J Cancer 2017; 8(18):3785-3794. doi:10.7150/jca.21151
Polymorphisms of CCNB1 Associated With the Clinical Outcomes of Platinum-Based Chemotherapy in Chinese NSCLC Patients
1. Department of Thoracic Surgery, Shanghai Pulmonary Hospital, Tongji University School of Medicine, Shanghai, P.R. China;
2. Department of Respirology and Critical Care Medicines, Shanghai Pulmonary Hospital, Tongji University School of Medicine, Shanghai, P.R. China;
3. Central Laboratory, Shanghai Pulmonary Hospital, Tongji University School of Medicine, Shanghai, P.R. China;
4. Department of Thoracic Surgery, Shanghai Chest Hospital, Shanghai Jiaotong Universtiy, Shanghai, P.R. China.

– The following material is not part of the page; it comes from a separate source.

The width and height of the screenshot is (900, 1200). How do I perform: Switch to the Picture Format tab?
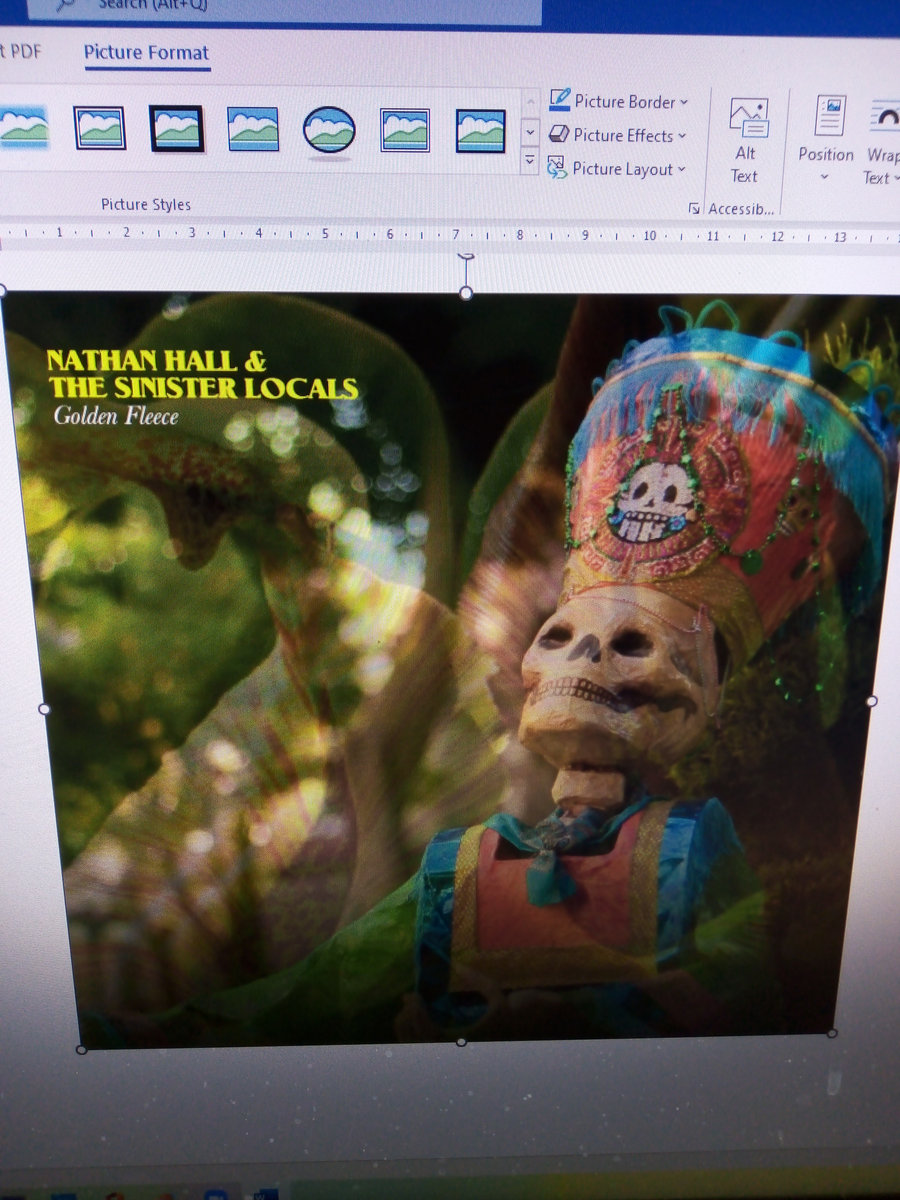click(146, 52)
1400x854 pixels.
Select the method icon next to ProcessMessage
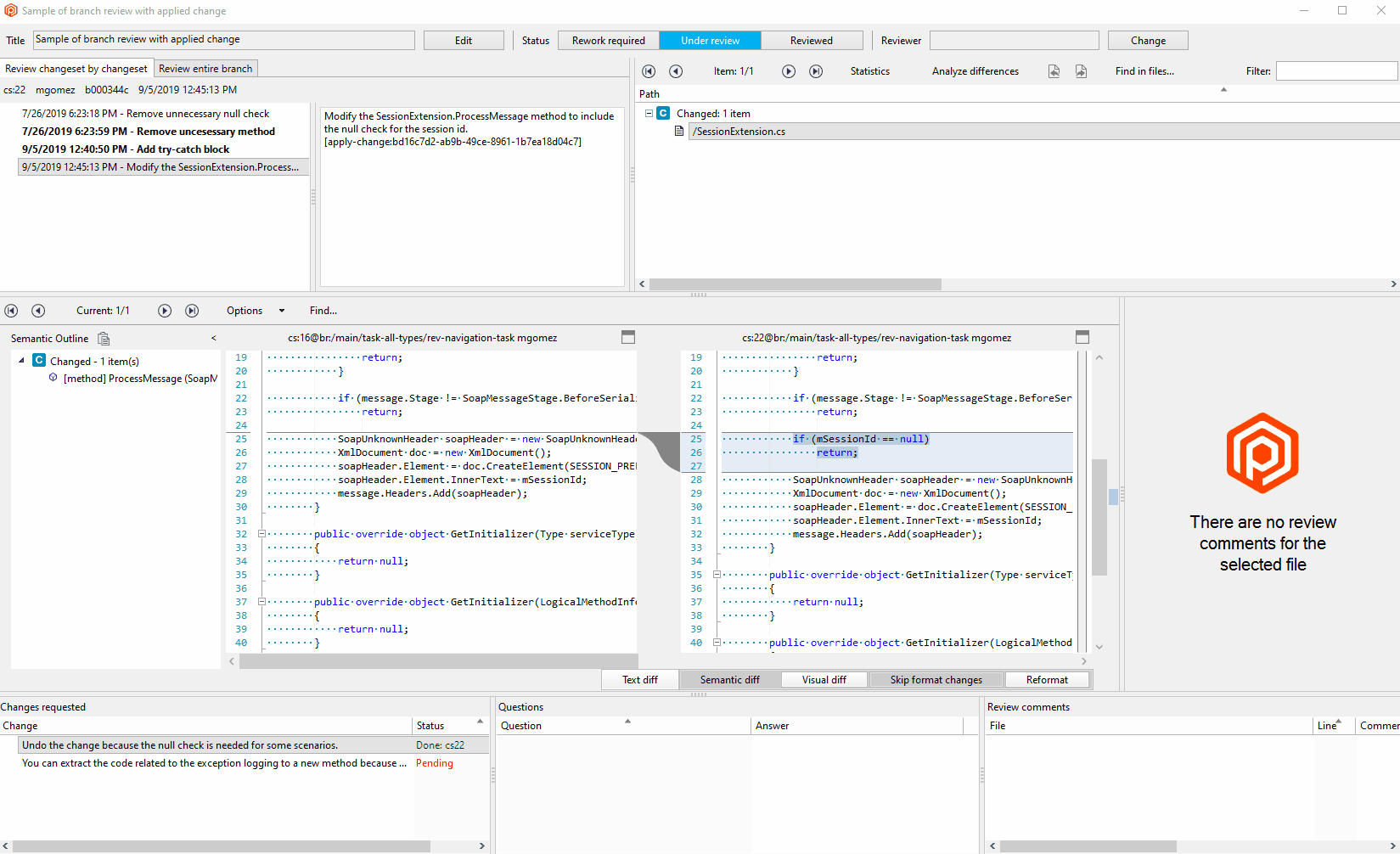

Liu D, Xu W, Ding X, Yang Y, Su B, Fei K. Polymorphisms of CCNB1 Associated With the Clinical Outcomes of Platinum-Based Chemotherapy in Chinese NSCLC Patients. J Cancer 2017; 8(18):3785-3794. doi:10.7150/jca.21151. Available from http://www.jcancer.org/v08p3785.htm
As a crucial cell cycle regulator and G2/M phase promotor, CCNB1 played an essential role in progression of chemotherapy related cell death. Platinum-based chemotherapy is still the first-line chemotherapy regimen for most advanced NSCLC patients. We aim to investigate the correlation of CCNB1 polymorphisms to the efficiency of platinum-based chemotherapy in Chinese advanced NSCLC patients. We enrolled 972 patients with advanced NSCLC, and extracted DNA from their peripheral blood for genotyping CCNB1 four tagSNPs which selected from the Hapmap database. We analyzed the association of CCNB1 four tagSNPs with efficiency of platinum-based chemotherapy. We found that rs2069429 and rs2069433 of CCNB1 were associated with the OS of advanced NSCLC patients. Patients with GG genotype of rs2069429 had longer OS than non-GG patients (HR=0.81, 95%CI=0.68-0.95, p=0.009); and patients with AA genotype of rs2069433 had longer OS than non-AA patients (HR=0.78, 95%CI=0.61-0.98, p=0.036). And the haplotype GAAA of CCNB1 was a putative factor in subgroup patients with clinical stage IV. The association of CCNB1 polymorphisms and toxicities after platinum-based chemotherapy was assessed. Rs2069433 and rs350104 were related with gastrointestinal toxicity of platinum-based chemotherapy. The patients with GG genotype of rs2069433 (p=0.013) and/or non-GG genotype of rs350104 (p=0.042) may have a severe gastrointestinal toxicity after chemotherapy, and then clinician may can reduce the dosage of chemotherapy agents to avoid sever toxicities in these patients. In summary, CCNB1 polymorphisms may contribute to the clinical efficiency of platinum-based chemotherapy in advanced NSCLC patients, and it is helpful for the personalized treatment.
Keywords: Platinum, Chemotherapy, CCNB1, Single nucleotide polymorphism, Lung cancer.